J.C.M. : Bien-sûr, comme en Allemagne en 1990. Il faut combler le vide laissé par les troupes rebelles. Il faut donc former, équiper et déployer notre armée et notre administration dans tout le pays. Nous allons devoir également payer les salaires et les frais de 60 ministres, 620 députés et sénateurs, sans compter les gardes du corps. Un budget spécial de 10 millions de dollars y sera consacré. Nous y contribuerons à hauteur de 30 %. L’Union européenne, le PNUD et la Banque mondiale financeront le reste. Dès l’année prochaine, nous devrons aussi financer le recensement informatique de la population en prévision des élections de 2005.

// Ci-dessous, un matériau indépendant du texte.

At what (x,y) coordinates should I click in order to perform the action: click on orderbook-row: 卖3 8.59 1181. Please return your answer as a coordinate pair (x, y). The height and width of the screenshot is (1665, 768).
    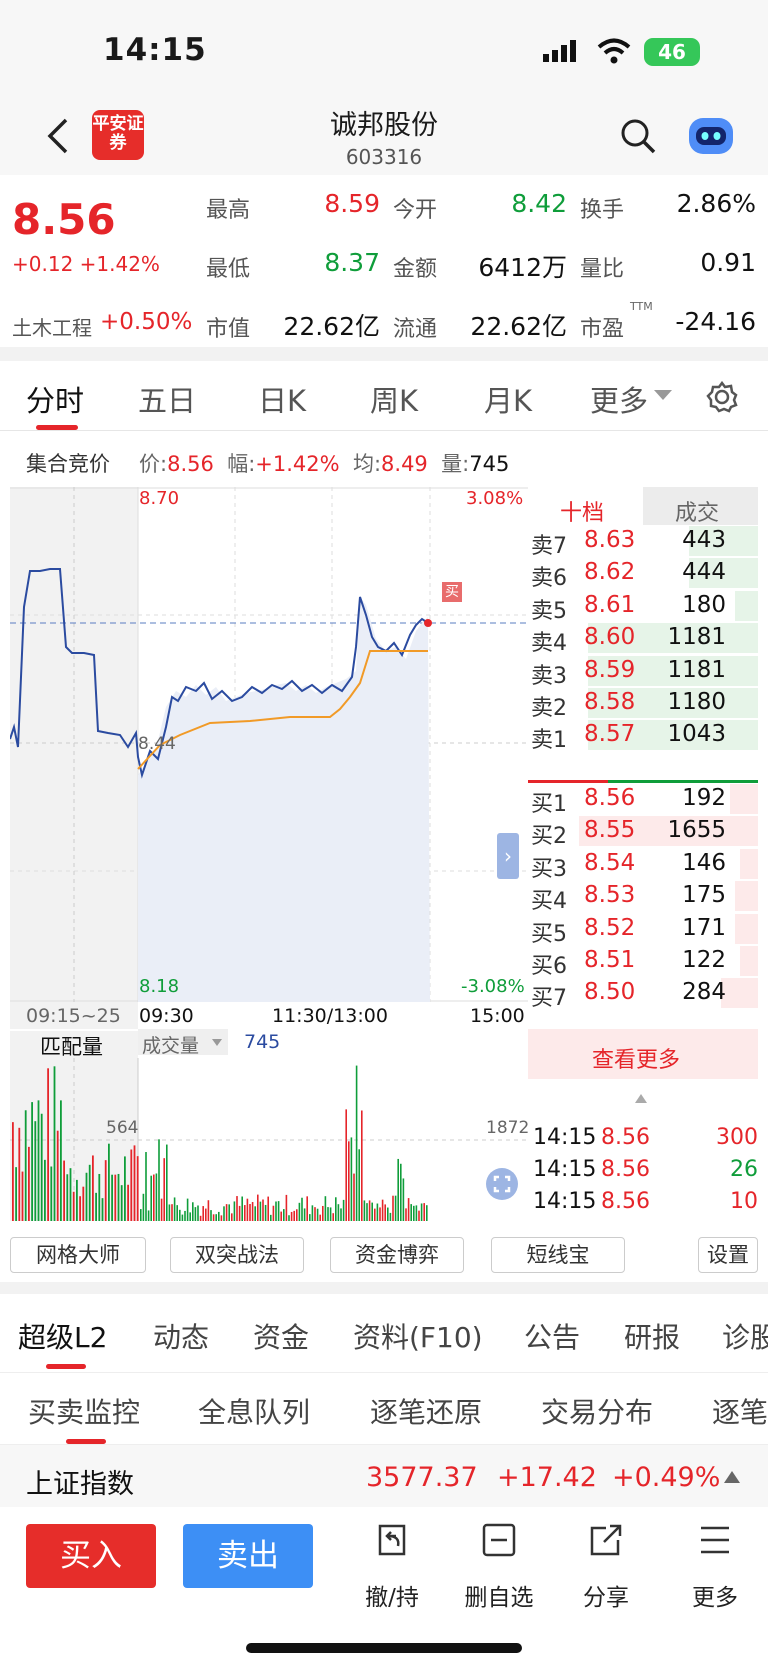
    Looking at the image, I should click on (643, 672).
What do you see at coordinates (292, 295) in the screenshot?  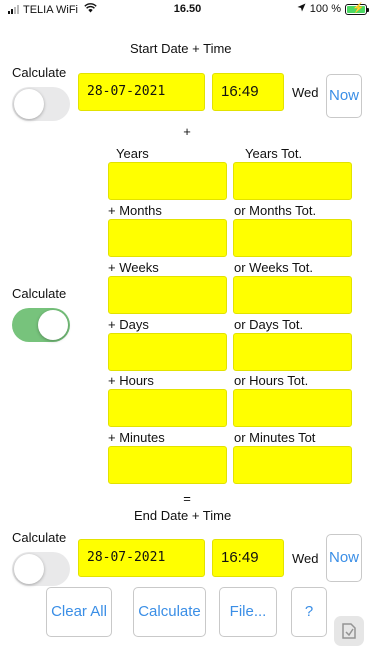 I see `weeks-tot-field` at bounding box center [292, 295].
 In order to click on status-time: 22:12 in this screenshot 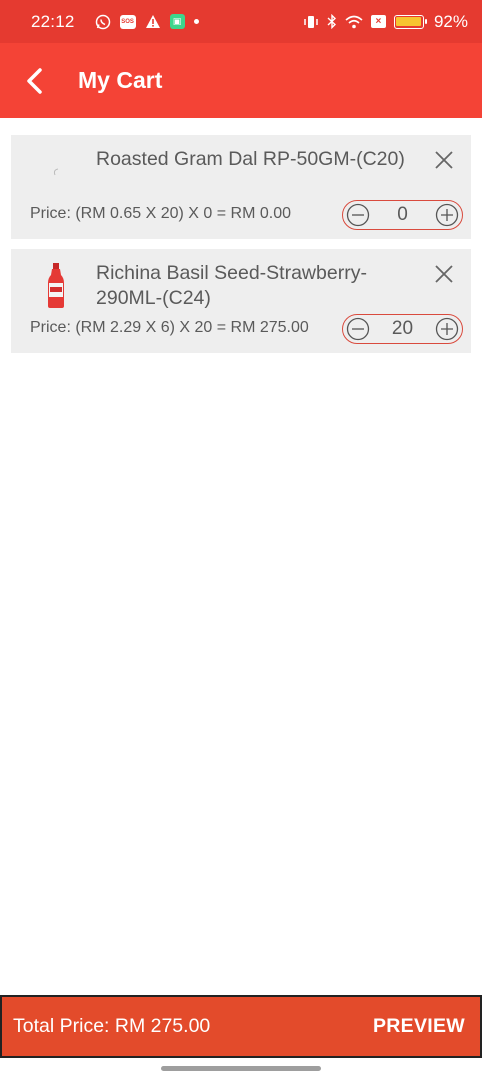, I will do `click(53, 21)`.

J.A.I. : Le nouveau vice-président chargé des affaires économiques, Jean-Pierre Bemba, a déclaré qu’il fallait assainir les finances. Comment réagissez-vous ?
J.C.M. : Nous avons assaini avant son arrivée. Depuis deux ans, aucun franc ne sort des caisses de l’État sans un bon d’engagement et un visa des ministères du Budget et des Finances. Nous avons aussi obtenu des résultats économiques probants avant l’arrivée de M. Bemba. Après treize ans de croissance négative, le Produit intérieur brut s’est accru de 3,2 % en 2002. Nous espérons atteindre 5 % cette année. L’inflation est tombée de 500 % en 2000 à 16 % en 2002. Nous comptons la ramener à 8 % cette année, grâce notamment à la baisse du prix des carburants. Cela est très important pour les petits revenus. Et depuis que nous avons décidé de faire flotter la monnaie, en avril 2001, le franc congolais s’est stabilisé. Jamais, peut-être, depuis l’indépendance notre monnaie n’avait connu une si longue période de stabilité. Elle se maintient à présent dans une fourchette entre 420 et 430 francs pour 1 dollar.
J.A.I. : L’État sera-t-il le premier investisseur ?
J.C.M. : Non. Le secteur public a fait son temps et démontré ses limites. Notre volonté est de nous appuyer sur le privé. Là où il travaille le mieux, l’État se désengagera. Il limitera sa participation à hauteur de 25 %. Dans le secteur du cobalt et du cuivre, la société publique Gécamines va être restructurée. À partir de la fin de ce mois de juillet, un certain nombre de départs volontaires à la retraite la rendront plus compétitive. Dans le secteur du diamant, nous avons supprimé le monopole d’exploitation et mis en place un certificat d’origine pour mieux lutter contre la fraude. Sur les 800 millions de dollars que rapporte l’exportation des diamants, seuls 400 millions sont déclarés et imposés !
J.A.I. : N’est-il pas risqué d’investir au Congo-Kinshasa ?
J.C.M. : Plus maintenant. Les entreprises étrangères qui veulent venir exploiter notre coltan, notre or ou notre diamant disposent désormais d’un nouveau code minier et d’un cadastre qui leur permettent de travailler en toute sécurité. D’ailleurs, les investisseurs arrivent. Avec une mise de 150 millions de dollars, la société belge STL va exploiter la montagne de scories de minerais qui domine Lubumbashi. Grâce à de nouvelles technologies, on peut en extraire un très bon cobalt. Avec une mise équivalente, la société sud-africaine Vodacom a lancé il y a un an et demi un nouveau réseau de téléphonie mobile. Aujourd’hui, elle compte 300 000 abonnés et nous pouvons enfin nous appeler d’une ville de province à l’autre, à des prix abordables. Tous cela est le fruit de la libéralisation engagée par Joseph Kabila à son arrivée au pouvoir en 2001.